What the task requires
Your answer must be an exact transcription of every record.

Stored data
*** Block opens ***
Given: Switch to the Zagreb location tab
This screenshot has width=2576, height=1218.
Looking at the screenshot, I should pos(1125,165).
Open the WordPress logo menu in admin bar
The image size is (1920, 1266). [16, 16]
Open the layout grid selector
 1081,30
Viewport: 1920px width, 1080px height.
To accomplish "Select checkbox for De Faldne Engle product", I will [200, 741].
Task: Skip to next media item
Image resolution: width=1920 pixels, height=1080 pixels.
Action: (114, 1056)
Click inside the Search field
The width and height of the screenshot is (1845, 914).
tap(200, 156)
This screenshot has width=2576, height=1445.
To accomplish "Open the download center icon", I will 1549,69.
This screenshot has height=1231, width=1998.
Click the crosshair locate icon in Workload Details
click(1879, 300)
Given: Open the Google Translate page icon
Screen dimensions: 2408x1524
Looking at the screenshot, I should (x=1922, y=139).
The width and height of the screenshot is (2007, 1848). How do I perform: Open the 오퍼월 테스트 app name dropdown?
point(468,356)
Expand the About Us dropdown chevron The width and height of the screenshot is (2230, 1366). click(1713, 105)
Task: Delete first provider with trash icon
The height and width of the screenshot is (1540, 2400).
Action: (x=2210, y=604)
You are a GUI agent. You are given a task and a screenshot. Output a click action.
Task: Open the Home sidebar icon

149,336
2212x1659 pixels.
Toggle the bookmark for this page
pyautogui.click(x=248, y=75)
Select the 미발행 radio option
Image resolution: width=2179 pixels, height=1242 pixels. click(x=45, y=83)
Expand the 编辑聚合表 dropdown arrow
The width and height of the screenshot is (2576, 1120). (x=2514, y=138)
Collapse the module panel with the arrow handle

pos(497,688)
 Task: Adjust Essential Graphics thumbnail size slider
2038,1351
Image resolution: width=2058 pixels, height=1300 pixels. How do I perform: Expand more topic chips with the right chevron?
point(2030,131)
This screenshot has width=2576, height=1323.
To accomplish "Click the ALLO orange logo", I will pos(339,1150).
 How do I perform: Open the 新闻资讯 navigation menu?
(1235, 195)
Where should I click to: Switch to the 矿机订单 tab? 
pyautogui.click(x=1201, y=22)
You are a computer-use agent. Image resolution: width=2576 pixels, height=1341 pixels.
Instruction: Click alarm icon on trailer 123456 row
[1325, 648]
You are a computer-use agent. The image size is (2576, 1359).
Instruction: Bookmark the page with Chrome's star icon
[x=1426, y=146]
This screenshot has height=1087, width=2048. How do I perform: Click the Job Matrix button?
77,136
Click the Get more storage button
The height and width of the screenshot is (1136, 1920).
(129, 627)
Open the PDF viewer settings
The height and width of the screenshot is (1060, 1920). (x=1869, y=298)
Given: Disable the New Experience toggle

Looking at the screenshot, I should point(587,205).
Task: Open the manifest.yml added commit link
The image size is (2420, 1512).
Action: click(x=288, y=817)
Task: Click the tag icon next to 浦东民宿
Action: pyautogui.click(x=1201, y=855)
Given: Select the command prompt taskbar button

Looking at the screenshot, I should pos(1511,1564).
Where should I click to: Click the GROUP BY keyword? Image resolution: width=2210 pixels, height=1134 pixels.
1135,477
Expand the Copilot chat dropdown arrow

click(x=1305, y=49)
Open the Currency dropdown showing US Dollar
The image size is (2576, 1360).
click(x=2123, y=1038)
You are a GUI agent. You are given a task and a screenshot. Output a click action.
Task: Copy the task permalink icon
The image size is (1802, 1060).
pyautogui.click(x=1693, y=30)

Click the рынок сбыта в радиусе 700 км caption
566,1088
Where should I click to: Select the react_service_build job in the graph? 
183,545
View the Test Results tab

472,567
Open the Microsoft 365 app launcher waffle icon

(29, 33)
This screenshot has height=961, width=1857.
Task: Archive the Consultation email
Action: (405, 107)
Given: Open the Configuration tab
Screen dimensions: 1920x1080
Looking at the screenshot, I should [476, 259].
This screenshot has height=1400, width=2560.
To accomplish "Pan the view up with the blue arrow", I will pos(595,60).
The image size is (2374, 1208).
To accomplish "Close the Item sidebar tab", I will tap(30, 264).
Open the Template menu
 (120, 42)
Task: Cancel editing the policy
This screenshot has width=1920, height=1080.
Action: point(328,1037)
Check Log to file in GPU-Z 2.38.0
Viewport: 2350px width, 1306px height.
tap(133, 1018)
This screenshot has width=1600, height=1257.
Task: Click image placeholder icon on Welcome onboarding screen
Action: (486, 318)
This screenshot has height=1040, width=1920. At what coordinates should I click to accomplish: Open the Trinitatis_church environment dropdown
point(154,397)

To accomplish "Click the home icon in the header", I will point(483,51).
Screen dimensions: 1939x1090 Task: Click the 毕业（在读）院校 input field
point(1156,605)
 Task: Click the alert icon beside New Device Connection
*** Block closes ***
Exercise result
Given: Switch to the Zagreb location tab
This screenshot has width=2576, height=1218.
Looking at the screenshot, I should pos(1125,165).
Open the WordPress logo menu in admin bar
The image size is (1920, 1266). [16, 16]
Open the layout grid selector
 1081,30
Viewport: 1920px width, 1080px height.
To accomplish "Select checkbox for De Faldne Engle product", I will [200, 741].
Task: Skip to next media item
Image resolution: width=1920 pixels, height=1080 pixels.
Action: (114, 1056)
Click inside the Search field
The width and height of the screenshot is (1845, 914).
tap(200, 156)
This screenshot has width=2576, height=1445.
To accomplish "Open the download center icon", I will 1549,69.
This screenshot has height=1231, width=1998.
Click the crosshair locate icon in Workload Details
click(1879, 300)
Given: Open the Google Translate page icon
Screen dimensions: 2408x1524
Looking at the screenshot, I should (x=1922, y=139).
The width and height of the screenshot is (2007, 1848). How do I perform: Open the 오퍼월 테스트 app name dropdown?
point(468,356)
Expand the About Us dropdown chevron The width and height of the screenshot is (2230, 1366). click(1713, 105)
Task: Delete first provider with trash icon
The height and width of the screenshot is (1540, 2400).
Action: (x=2210, y=604)
You are a GUI agent. You are given a task and a screenshot. Output a click action.
Task: Open the Home sidebar icon

149,336
2212x1659 pixels.
Toggle the bookmark for this page
pyautogui.click(x=248, y=75)
Select the 미발행 radio option
Image resolution: width=2179 pixels, height=1242 pixels. click(x=45, y=83)
Expand the 编辑聚合表 dropdown arrow
The width and height of the screenshot is (2576, 1120). (x=2514, y=138)
Collapse the module panel with the arrow handle

pos(497,688)
 Task: Adjust Essential Graphics thumbnail size slider
2038,1351
Image resolution: width=2058 pixels, height=1300 pixels. How do I perform: Expand more topic chips with the right chevron?
point(2030,131)
This screenshot has width=2576, height=1323.
To accomplish "Click the ALLO orange logo", I will pos(339,1150).
 How do I perform: Open the 新闻资讯 navigation menu?
(1235, 195)
Where should I click to: Switch to the 矿机订单 tab? 
pyautogui.click(x=1201, y=22)
You are a computer-use agent. Image resolution: width=2576 pixels, height=1341 pixels.
Instruction: Click alarm icon on trailer 123456 row
[1325, 648]
You are a computer-use agent. The image size is (2576, 1359).
Instruction: Bookmark the page with Chrome's star icon
[x=1426, y=146]
This screenshot has height=1087, width=2048. How do I perform: Click the Job Matrix button?
77,136
Click the Get more storage button
The height and width of the screenshot is (1136, 1920).
(129, 627)
Open the PDF viewer settings
The height and width of the screenshot is (1060, 1920). (x=1869, y=298)
Given: Disable the New Experience toggle

Looking at the screenshot, I should point(587,205).
Task: Open the manifest.yml added commit link
The image size is (2420, 1512).
Action: click(x=288, y=817)
Task: Click the tag icon next to 浦东民宿
Action: pyautogui.click(x=1201, y=855)
Given: Select the command prompt taskbar button

Looking at the screenshot, I should pos(1511,1564).
Where should I click to: Click the GROUP BY keyword? Image resolution: width=2210 pixels, height=1134 pixels.
1135,477
Expand the Copilot chat dropdown arrow

click(x=1305, y=49)
Open the Currency dropdown showing US Dollar
The image size is (2576, 1360).
click(x=2123, y=1038)
You are a GUI agent. You are given a task and a screenshot. Output a click action.
Task: Copy the task permalink icon
The image size is (1802, 1060).
pyautogui.click(x=1693, y=30)

Click the рынок сбыта в радиусе 700 км caption
566,1088
Where should I click to: Select the react_service_build job in the graph? 
183,545
View the Test Results tab

472,567
Open the Microsoft 365 app launcher waffle icon

(29, 33)
This screenshot has height=961, width=1857.
Task: Archive the Consultation email
Action: (405, 107)
Given: Open the Configuration tab
Screen dimensions: 1920x1080
Looking at the screenshot, I should [476, 259].
This screenshot has height=1400, width=2560.
To accomplish "Pan the view up with the blue arrow", I will pos(595,60).
The image size is (2374, 1208).
To accomplish "Close the Item sidebar tab", I will tap(30, 264).
Open the Template menu
 (120, 42)
Task: Cancel editing the policy
This screenshot has width=1920, height=1080.
Action: point(328,1037)
Check Log to file in GPU-Z 2.38.0
Viewport: 2350px width, 1306px height.
tap(133, 1018)
This screenshot has width=1600, height=1257.
Task: Click image placeholder icon on Welcome onboarding screen
Action: (486, 318)
This screenshot has height=1040, width=1920. At what coordinates should I click to accomplish: Open the Trinitatis_church environment dropdown
point(154,397)

To accomplish "Click the home icon in the header", I will point(483,51).
Screen dimensions: 1939x1090 Task: Click the 毕业（在读）院校 input field
point(1156,605)
 Task: Click the alert icon beside New Device Connection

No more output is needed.